Edgar M. Bronfman, one of InterfaithFamily.com’s most important supporters, has been in the Jewish press again recently: j. the Jewish news weekly of Northern California re-printed an article about him from the Canadian Jewish News.

Mr. Bronfman, who is approaching 80, occasionally speaks publicly about his book, Hope, Not Fear. We published an excerpt from the book and blogged about it back in 2008 when it first came out.

The recent j. article includes many pithy, to-the-point observations by Mr. Bronfman:

I’m not advocating intermarriage. What I’m saying is that intermarriage is here. It’s here to stay. Let’s make it work for us, rather than against us.
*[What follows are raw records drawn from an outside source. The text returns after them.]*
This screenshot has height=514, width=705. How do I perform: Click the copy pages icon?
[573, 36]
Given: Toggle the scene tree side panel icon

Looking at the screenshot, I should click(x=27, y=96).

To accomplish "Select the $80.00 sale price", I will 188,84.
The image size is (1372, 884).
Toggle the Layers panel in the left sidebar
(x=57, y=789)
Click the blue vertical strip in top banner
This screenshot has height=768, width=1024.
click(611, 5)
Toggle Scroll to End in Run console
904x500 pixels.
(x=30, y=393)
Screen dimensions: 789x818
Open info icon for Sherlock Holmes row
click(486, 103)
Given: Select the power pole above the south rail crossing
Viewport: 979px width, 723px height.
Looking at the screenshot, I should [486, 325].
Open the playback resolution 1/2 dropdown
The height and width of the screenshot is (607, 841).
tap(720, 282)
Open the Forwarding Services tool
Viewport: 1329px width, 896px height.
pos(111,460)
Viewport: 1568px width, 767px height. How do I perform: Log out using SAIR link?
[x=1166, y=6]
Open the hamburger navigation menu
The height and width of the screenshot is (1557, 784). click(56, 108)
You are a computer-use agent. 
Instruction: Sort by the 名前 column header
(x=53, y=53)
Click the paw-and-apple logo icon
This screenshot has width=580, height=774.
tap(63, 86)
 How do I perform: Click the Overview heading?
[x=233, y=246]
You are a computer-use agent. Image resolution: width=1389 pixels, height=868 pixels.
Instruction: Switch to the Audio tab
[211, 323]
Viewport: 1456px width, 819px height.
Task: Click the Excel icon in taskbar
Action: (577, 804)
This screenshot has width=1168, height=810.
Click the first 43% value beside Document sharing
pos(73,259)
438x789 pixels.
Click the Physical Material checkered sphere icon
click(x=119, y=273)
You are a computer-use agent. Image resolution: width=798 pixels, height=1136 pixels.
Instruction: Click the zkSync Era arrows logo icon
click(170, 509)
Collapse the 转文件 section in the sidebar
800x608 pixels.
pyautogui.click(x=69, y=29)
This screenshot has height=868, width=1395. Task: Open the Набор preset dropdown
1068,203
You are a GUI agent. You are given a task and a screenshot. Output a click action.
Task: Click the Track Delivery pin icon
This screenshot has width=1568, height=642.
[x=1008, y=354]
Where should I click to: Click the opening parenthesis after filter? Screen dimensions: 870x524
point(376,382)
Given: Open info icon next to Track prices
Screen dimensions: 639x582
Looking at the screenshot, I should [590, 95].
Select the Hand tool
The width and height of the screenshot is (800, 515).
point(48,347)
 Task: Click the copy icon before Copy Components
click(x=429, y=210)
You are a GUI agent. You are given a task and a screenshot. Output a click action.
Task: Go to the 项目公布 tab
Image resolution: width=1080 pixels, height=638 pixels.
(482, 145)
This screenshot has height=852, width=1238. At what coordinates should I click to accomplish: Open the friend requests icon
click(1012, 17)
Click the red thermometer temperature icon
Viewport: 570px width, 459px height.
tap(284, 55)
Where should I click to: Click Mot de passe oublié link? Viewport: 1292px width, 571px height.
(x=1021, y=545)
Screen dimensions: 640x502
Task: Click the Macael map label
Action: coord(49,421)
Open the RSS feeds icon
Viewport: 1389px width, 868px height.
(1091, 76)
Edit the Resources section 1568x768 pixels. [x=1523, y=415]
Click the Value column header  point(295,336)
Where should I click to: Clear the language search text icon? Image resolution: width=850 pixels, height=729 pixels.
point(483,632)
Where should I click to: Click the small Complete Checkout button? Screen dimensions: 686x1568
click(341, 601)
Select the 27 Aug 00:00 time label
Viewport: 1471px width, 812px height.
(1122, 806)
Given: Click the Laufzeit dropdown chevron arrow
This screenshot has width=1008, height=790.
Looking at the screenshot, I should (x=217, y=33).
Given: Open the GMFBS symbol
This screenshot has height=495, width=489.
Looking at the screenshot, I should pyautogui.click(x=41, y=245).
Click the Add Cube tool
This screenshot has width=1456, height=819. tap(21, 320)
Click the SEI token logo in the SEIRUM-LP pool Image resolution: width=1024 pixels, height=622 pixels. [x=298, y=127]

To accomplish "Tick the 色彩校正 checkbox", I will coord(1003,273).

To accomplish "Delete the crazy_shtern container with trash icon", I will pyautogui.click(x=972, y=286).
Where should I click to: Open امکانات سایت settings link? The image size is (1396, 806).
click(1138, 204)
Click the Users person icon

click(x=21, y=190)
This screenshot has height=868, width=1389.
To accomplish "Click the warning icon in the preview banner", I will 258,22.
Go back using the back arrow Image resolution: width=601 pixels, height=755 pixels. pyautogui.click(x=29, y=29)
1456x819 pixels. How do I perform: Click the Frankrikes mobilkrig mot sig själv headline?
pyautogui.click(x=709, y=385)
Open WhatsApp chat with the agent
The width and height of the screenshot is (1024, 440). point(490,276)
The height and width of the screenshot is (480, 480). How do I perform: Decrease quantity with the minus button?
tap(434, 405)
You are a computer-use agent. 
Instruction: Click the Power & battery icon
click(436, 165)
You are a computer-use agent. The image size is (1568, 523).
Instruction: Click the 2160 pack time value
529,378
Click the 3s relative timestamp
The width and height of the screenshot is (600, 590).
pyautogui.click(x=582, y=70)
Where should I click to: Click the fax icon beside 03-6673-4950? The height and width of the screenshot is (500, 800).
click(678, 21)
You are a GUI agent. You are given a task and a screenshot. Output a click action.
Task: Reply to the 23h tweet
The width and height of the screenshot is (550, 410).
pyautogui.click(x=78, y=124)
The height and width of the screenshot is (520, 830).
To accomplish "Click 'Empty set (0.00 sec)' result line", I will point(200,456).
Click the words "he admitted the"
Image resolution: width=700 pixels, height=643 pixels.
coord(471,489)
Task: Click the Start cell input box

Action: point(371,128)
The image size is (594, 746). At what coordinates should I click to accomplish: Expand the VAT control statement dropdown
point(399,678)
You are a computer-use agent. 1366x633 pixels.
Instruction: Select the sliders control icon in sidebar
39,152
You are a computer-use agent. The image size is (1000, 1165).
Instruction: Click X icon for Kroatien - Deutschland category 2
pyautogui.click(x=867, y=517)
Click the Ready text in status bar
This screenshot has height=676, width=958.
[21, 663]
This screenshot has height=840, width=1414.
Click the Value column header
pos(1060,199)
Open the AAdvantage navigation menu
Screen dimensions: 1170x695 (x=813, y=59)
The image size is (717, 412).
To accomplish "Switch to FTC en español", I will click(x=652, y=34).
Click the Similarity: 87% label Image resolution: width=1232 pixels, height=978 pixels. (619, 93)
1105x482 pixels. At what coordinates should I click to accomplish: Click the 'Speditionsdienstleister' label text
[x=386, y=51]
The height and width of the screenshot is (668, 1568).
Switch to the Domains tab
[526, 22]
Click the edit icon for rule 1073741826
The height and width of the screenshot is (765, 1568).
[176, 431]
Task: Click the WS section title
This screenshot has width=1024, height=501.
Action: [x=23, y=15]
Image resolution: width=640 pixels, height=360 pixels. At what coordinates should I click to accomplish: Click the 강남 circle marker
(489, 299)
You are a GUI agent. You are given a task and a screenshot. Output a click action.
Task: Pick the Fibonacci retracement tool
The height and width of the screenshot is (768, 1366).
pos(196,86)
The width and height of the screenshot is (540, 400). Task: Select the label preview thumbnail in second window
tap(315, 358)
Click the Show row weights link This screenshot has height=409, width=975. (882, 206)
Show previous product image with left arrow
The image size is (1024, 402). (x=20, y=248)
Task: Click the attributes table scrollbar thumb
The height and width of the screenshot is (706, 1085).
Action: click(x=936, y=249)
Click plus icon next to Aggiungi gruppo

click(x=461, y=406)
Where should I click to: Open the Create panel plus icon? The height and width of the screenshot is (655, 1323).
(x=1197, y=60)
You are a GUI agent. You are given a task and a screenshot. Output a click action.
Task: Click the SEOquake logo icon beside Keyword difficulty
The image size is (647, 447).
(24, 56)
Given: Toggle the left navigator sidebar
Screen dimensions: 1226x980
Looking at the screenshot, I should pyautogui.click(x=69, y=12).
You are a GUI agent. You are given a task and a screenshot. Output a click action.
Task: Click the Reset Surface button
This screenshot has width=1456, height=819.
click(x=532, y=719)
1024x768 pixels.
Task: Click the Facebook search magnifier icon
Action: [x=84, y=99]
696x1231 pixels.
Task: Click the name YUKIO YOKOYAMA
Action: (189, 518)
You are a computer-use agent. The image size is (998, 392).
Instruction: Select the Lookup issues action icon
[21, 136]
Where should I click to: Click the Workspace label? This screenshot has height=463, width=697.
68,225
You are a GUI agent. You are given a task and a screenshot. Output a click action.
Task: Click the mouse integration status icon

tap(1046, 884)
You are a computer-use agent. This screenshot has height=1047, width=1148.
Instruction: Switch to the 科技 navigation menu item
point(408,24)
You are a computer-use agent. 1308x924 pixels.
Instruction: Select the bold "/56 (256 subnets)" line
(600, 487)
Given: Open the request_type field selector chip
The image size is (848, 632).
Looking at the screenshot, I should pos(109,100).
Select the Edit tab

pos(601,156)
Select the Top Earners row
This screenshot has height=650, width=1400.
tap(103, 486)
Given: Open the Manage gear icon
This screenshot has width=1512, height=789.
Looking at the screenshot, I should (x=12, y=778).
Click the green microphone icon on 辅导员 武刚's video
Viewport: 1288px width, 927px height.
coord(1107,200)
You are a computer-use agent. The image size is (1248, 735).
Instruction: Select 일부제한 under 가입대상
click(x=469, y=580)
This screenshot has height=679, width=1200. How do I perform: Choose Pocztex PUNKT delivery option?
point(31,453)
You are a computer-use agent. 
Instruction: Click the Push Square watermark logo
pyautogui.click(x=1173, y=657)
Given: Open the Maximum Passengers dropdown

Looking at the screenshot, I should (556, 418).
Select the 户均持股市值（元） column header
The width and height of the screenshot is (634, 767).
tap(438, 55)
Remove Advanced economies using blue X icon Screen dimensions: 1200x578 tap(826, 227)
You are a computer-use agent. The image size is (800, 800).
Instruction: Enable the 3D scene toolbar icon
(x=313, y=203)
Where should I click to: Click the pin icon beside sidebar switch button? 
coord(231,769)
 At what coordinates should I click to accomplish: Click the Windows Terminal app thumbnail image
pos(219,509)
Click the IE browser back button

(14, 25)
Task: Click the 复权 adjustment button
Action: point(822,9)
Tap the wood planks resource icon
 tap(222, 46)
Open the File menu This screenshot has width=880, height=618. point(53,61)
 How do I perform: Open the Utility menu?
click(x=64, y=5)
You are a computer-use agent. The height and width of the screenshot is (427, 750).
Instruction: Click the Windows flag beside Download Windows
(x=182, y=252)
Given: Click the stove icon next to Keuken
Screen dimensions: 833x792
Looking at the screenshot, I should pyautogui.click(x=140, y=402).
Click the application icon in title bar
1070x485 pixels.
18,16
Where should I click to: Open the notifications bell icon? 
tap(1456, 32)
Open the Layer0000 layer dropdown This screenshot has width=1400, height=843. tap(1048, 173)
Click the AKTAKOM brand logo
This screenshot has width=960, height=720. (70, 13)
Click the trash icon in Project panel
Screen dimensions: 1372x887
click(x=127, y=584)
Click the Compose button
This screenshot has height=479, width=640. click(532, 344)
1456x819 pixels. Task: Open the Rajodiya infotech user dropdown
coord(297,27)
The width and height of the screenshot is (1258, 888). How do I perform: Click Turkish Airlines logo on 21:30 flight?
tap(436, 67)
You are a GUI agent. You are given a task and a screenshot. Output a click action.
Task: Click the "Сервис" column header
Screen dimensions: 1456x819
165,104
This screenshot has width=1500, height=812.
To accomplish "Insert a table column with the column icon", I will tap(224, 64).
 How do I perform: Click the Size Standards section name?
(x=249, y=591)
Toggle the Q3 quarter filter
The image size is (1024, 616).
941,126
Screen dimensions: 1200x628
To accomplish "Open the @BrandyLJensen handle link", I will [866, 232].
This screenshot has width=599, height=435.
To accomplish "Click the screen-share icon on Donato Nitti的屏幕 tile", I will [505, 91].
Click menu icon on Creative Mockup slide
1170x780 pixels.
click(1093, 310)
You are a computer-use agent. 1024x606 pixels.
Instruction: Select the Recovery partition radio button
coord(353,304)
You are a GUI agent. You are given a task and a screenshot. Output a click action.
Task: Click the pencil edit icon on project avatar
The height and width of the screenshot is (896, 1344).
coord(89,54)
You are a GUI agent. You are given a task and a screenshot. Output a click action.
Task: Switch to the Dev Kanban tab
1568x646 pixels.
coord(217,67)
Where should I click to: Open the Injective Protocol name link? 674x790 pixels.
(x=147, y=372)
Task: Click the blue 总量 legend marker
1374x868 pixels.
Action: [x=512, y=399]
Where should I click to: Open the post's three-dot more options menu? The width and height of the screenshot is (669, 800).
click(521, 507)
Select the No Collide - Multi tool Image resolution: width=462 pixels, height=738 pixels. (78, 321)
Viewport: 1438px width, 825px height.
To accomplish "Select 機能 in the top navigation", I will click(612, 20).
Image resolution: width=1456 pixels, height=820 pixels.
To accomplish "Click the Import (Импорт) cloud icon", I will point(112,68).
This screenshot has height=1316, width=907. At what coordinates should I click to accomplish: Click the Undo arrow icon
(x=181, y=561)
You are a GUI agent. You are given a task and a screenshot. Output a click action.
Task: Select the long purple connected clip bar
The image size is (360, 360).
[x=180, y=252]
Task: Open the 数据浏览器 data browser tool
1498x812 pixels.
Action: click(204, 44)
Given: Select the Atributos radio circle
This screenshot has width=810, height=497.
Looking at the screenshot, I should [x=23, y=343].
Being Jewish is a choice today, not a condition … The problem is not that Jews are falling in love with non-Jews, it’s that Jews are not falling in love with Judaism.”
Jewish law [should be changed] to recognize paternal, as well as maternal, lineage…. Patrilineage was the norm among Jews until the 12th century and the time of Maimonides. We don’t have to worry about keeping the bloodlines pure nowadays. We have DNA.

In 2008, at the General Assembly of the United Jewish Communities (now the Jewish Federations of North America) both Mr. Bronfman and his son Adam spoke out in favor of inclusivity. In a blog post at the time, I reported that Mr. Bronfman said in his speech that the Jewish community needed to stop regarding intermarriage as the “enemy” while Adam urged the Jewish leaders in attendance to consider the potential for positive Jewish involvement by interfaith families.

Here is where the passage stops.